= Sangley Massacre (1662) =

Massacre of Chinese people in the Philippines

The Sangley Massacre was a colonial ethnic cleansing in the Philippines in June 1662, when the Spanish governor of the Captaincy General of the Philippines ordered the killing of any Sangley (Chinese Filipinos) who had not submitted to the assembly area.

Anti-Chinese sentiment had been prevalent in the Spanish Philippines since the early 17th century, resulting in the First (1603), Second (1609) and the Third Sangley Rebellion (1639). In early 1662, the Southern Ming warlord Koxinga (Zheng Chenggong) defeated the Dutch colonial outpost in Taiwan at the Siege of Fort Zeelandia and established the Kingdom of Tungning with himself as the ruler. On April 24, 1662, weeks after becoming the ruler of the Kingdom of Tungning, Koxinga demanded that the Spanish authorities of Manila pay tribute, or else he would send a fleet to demand it. The message arrived on May 5. The Spanish authorities took the threat very seriously and withdrew their forces from the Moluccas and Mindanao to reinforce Manila (modern-day Intramuros) in preparation for an attack. The Chinese residents and native Filipino subjects were forced to gather food supplies and contribute labor to improving the city walls. Some argued for killing all non-Christian Chinese residents. Upon hearing rumor of that, Chinese residents began to flee even while the Spanish tried to reassure them and keep things quiet.

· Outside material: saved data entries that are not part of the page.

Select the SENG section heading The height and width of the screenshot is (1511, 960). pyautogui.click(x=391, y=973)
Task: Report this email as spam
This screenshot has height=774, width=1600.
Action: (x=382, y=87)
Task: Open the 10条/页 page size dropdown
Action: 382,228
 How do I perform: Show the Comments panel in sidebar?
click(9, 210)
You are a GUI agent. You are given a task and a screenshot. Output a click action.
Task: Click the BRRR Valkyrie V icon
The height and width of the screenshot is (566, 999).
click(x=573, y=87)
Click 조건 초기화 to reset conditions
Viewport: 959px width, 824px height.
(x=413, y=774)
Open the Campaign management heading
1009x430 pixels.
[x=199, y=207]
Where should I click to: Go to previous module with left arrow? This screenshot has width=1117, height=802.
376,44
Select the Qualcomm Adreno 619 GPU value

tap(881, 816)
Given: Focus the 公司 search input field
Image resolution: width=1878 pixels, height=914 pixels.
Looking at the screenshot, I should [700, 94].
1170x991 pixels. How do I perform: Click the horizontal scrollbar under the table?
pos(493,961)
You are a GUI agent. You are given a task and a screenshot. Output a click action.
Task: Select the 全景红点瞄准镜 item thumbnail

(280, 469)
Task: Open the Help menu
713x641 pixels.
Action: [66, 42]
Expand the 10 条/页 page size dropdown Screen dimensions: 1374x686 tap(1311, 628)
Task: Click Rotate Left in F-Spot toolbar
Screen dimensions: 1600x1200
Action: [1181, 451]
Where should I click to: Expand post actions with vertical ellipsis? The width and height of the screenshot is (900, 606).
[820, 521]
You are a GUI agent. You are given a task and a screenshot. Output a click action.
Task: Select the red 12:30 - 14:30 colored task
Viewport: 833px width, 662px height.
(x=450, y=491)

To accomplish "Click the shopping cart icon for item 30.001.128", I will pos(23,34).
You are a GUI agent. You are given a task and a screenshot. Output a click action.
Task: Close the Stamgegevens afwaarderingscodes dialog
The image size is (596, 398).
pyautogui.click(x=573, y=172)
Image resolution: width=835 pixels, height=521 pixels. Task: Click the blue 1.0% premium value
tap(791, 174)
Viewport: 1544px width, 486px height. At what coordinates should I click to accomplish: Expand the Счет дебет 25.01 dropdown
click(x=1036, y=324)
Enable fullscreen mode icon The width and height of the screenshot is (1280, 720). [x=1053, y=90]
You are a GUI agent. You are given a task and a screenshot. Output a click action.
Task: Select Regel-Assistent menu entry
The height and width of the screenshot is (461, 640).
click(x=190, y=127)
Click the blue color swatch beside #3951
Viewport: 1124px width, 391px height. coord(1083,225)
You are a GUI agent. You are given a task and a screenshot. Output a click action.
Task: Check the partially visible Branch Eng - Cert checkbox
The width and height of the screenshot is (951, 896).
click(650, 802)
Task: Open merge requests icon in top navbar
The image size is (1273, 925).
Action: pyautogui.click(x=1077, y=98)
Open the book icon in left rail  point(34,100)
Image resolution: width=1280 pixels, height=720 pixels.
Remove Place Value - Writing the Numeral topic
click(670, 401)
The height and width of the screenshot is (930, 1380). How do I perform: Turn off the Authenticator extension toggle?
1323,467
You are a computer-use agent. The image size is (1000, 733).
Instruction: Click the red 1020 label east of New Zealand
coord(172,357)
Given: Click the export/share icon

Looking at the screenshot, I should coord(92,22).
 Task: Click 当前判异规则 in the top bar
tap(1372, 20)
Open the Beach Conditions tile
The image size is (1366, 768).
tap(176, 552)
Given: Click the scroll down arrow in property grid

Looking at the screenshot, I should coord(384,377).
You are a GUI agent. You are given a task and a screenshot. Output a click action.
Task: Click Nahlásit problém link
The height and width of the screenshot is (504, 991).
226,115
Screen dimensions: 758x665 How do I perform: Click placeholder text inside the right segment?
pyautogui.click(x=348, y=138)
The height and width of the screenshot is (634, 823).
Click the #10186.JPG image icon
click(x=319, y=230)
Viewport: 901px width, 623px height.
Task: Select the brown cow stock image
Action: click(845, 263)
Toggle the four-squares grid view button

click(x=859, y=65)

On May 24, a disturbance in the Chinese settlement resulted in casualties on both sides. The Spanish fired their cannons from the walls of Intramuros at the Chinese settlement (modern-day Binondo) while the Spanish governor ordered the Chinese residents to submit and all non-Christian Chinese residents to leave Manila. It is uncertain how many left, but 1,300 Chinese residents were mentioned to have departed on a single boat. On June 4, the Spanish ordered all Chinese residents who had not reported to an assembly area to be killed. Those who were not killed fled to the mountains, where they are believed to have died of starvation or killed by Negritos.

== See also ==
- Sino-Spanish conflicts

==Bibliography==
- Willis, John E. (1998). "Relations with the Maritime Europeans, 1514-1662"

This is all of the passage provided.